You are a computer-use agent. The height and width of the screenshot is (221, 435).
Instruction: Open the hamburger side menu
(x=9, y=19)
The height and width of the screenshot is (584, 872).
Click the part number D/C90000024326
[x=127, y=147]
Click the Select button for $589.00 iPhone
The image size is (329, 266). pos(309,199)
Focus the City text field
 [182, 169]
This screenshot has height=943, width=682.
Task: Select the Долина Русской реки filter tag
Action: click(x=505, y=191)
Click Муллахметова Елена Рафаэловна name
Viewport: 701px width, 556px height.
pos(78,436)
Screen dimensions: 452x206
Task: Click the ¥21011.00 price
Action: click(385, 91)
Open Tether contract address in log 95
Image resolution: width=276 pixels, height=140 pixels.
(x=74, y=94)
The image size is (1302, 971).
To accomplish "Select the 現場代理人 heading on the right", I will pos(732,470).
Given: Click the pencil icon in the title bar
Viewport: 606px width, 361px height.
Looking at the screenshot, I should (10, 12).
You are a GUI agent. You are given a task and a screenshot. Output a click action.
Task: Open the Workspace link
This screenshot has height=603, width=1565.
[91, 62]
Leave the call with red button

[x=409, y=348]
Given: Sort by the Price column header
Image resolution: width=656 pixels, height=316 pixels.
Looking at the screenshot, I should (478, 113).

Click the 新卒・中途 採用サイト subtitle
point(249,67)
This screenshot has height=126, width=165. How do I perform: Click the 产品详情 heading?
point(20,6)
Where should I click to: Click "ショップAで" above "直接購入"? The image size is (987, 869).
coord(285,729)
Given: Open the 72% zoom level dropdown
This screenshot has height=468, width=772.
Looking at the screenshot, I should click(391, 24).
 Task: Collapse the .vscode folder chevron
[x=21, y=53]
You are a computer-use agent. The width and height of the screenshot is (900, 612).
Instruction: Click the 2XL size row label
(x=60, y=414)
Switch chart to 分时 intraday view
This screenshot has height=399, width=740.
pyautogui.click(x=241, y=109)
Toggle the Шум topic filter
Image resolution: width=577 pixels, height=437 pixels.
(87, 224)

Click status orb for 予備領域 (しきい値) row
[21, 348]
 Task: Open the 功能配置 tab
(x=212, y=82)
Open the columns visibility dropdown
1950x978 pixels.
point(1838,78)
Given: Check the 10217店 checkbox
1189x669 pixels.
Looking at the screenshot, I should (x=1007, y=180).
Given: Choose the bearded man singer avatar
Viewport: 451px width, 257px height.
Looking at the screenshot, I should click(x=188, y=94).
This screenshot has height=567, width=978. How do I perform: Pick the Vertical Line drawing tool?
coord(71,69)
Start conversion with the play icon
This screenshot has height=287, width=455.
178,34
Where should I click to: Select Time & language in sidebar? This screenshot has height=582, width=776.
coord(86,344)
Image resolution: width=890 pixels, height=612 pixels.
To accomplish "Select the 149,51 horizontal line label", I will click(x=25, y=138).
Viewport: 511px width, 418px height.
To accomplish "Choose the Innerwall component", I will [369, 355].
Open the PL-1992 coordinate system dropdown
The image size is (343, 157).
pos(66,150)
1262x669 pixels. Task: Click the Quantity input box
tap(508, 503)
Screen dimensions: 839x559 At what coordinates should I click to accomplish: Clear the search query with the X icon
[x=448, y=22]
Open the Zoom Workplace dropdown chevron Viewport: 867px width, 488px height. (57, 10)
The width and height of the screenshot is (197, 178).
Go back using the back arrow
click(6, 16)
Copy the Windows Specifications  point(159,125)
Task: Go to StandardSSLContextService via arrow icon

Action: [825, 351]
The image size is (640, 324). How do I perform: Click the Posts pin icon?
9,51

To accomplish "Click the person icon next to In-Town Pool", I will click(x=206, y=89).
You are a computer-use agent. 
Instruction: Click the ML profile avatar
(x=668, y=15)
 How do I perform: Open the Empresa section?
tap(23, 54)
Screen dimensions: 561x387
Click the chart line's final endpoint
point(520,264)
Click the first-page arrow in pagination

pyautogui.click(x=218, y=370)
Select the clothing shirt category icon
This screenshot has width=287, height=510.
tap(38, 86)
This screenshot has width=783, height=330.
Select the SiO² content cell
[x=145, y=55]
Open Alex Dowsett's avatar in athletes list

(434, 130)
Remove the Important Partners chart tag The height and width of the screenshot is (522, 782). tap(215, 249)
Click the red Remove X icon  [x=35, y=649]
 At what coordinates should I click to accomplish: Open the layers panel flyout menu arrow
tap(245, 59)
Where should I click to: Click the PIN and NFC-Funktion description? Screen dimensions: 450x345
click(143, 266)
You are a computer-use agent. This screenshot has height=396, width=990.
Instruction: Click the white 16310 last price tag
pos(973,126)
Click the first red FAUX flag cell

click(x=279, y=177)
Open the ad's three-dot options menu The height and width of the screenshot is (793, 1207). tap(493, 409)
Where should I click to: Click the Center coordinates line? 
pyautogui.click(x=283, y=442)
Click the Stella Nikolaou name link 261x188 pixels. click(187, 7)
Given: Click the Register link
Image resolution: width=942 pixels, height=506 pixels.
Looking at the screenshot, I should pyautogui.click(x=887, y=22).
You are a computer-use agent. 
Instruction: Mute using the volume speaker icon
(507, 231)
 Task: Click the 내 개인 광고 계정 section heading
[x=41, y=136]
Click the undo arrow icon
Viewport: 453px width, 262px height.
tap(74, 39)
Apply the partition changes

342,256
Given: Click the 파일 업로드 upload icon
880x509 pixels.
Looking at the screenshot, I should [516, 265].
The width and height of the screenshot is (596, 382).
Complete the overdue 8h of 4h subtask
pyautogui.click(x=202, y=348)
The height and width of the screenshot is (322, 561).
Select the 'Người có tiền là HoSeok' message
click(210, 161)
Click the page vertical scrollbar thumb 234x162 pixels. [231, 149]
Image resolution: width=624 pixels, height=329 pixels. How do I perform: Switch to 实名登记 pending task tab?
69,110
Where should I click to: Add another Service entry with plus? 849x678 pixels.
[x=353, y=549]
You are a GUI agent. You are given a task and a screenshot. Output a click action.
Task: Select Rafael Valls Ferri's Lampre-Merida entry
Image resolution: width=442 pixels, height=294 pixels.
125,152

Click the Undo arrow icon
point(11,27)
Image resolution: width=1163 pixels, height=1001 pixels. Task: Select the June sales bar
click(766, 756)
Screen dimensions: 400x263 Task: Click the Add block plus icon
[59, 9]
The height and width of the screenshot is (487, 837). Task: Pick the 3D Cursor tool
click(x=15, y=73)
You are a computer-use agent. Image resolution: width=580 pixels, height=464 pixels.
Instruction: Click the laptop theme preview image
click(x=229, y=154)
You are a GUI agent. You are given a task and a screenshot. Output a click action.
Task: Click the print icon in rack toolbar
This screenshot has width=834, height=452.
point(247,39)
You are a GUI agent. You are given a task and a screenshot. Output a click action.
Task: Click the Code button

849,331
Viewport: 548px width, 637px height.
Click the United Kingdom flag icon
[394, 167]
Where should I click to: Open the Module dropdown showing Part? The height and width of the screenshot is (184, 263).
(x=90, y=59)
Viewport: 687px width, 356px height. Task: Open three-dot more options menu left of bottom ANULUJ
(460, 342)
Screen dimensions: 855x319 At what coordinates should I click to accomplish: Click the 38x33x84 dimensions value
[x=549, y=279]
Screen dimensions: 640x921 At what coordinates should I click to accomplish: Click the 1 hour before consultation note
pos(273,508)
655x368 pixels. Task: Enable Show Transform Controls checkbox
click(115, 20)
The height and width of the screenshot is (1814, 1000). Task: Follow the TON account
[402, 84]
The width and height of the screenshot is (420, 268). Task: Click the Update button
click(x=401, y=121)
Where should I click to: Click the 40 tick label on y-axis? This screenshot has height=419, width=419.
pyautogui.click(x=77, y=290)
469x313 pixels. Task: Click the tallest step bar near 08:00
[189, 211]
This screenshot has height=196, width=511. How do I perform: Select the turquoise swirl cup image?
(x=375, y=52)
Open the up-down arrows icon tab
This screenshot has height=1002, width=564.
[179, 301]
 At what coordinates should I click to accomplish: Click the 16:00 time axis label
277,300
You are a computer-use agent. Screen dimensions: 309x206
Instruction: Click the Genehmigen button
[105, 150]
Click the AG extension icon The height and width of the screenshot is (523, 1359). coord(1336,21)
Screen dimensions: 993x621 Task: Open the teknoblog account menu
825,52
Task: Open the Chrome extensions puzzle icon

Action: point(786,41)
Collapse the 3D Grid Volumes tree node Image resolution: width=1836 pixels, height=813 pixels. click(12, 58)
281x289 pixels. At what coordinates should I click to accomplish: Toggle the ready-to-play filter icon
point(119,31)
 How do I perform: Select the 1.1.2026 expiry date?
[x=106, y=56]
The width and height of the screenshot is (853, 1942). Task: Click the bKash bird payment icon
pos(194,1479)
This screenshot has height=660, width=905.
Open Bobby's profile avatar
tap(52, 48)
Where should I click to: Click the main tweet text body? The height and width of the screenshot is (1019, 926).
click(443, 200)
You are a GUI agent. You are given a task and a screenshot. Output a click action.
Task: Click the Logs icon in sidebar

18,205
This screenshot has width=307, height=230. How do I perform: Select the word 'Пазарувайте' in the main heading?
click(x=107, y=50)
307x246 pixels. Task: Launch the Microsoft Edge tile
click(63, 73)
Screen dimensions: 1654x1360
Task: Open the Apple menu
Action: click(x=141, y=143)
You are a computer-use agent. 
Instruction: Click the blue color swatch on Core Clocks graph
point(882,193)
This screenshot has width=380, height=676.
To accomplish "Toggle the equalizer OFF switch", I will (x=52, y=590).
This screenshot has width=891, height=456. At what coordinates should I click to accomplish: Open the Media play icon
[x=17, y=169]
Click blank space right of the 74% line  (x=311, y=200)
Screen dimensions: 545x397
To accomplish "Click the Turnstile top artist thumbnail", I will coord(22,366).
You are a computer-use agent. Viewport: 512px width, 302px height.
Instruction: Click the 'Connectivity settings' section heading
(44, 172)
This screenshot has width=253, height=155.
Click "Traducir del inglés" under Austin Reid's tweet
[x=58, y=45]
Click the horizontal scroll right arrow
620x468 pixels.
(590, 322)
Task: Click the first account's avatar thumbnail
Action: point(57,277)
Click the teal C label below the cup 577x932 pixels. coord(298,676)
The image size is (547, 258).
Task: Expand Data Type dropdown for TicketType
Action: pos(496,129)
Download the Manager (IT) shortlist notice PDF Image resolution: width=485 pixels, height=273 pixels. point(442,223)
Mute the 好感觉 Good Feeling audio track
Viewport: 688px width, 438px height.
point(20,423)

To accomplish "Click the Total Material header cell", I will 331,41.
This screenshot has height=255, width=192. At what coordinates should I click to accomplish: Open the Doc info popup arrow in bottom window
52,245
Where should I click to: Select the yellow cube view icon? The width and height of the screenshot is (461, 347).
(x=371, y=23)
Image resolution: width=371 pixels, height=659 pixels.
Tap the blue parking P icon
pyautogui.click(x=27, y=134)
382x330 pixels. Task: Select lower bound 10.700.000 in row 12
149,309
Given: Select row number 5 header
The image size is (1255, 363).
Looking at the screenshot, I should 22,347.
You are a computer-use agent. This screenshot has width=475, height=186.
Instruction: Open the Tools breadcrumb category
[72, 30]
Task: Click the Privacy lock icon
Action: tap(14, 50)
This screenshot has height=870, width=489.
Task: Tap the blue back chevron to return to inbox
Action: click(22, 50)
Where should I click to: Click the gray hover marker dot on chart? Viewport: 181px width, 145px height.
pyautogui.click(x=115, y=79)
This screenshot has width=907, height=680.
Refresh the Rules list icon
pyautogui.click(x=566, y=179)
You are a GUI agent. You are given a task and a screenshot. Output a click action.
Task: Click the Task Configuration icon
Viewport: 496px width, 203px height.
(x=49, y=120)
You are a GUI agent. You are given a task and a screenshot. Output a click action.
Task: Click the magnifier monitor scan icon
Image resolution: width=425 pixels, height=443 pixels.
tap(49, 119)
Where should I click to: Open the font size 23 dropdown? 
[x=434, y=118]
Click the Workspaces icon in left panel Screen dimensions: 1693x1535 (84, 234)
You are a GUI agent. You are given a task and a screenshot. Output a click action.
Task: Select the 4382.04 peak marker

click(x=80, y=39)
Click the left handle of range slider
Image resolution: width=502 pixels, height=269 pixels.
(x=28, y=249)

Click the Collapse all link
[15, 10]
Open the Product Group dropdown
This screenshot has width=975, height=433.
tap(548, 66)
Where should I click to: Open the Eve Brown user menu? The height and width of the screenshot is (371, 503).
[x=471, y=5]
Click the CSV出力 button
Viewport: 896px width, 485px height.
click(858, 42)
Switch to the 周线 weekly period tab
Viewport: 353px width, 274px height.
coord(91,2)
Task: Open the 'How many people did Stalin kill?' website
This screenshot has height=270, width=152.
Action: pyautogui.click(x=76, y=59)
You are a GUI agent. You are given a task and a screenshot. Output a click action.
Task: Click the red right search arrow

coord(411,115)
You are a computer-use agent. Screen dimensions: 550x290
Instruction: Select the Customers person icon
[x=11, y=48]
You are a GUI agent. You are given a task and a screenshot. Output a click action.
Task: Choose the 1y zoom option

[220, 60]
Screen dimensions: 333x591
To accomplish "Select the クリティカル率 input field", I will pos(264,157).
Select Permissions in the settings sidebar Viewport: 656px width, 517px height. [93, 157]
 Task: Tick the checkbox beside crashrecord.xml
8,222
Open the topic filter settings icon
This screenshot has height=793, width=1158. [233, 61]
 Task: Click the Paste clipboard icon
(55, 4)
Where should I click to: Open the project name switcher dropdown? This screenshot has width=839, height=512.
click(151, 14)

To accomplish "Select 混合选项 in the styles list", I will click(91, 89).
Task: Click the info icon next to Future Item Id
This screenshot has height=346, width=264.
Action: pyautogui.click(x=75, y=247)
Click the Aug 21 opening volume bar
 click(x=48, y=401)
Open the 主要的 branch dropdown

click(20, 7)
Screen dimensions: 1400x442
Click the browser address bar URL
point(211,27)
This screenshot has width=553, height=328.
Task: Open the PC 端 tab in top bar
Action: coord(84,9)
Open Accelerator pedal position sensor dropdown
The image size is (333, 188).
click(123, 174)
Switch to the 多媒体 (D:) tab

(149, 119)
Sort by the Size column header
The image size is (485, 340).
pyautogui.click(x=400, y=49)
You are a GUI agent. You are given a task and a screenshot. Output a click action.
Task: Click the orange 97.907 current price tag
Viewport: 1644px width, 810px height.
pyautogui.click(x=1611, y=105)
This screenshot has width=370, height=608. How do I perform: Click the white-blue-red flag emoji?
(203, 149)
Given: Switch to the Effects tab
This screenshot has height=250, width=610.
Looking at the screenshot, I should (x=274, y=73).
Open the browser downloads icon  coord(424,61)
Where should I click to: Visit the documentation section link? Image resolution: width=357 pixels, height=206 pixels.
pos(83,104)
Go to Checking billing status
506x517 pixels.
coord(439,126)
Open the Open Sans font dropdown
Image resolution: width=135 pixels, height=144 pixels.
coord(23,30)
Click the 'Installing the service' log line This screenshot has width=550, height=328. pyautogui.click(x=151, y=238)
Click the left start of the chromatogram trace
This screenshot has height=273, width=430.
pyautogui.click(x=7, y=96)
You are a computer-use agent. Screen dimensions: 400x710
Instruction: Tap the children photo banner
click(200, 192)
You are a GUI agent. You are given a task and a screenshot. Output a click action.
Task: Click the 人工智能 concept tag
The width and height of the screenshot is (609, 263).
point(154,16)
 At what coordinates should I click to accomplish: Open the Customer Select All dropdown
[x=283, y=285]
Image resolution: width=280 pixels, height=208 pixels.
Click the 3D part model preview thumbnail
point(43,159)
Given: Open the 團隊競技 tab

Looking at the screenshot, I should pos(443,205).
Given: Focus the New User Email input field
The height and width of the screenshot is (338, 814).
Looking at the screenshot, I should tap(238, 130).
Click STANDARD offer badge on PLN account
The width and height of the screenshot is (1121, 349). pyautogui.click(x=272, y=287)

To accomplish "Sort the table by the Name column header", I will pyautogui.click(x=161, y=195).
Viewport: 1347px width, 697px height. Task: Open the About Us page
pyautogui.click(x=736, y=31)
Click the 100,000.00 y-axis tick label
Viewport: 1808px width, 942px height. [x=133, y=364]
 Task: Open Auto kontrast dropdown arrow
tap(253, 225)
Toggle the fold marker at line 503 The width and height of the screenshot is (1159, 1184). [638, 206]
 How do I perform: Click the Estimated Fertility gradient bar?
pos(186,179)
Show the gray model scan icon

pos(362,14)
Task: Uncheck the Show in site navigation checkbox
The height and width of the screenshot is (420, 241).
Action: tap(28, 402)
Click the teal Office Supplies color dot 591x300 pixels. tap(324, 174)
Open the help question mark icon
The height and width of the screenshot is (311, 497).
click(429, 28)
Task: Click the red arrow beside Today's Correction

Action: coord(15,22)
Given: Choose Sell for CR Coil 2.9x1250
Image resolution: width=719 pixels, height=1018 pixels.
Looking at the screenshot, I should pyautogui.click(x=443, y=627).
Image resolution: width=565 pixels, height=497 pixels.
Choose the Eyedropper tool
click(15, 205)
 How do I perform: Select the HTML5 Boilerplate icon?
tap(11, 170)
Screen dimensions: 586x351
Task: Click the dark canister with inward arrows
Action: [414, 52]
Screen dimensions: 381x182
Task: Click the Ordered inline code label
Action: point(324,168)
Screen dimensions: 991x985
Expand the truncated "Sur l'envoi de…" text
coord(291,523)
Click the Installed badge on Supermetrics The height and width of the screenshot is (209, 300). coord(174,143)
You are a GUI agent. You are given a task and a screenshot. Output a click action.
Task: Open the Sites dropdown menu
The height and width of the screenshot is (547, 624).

Goal of the exercise: Report each line in the preceding entries that holds the string "horizontal".

Answer to this exercise:
To accomplish "Select the 149,51 horizontal line label", I will click(x=25, y=138).
Click the horizontal scroll right arrow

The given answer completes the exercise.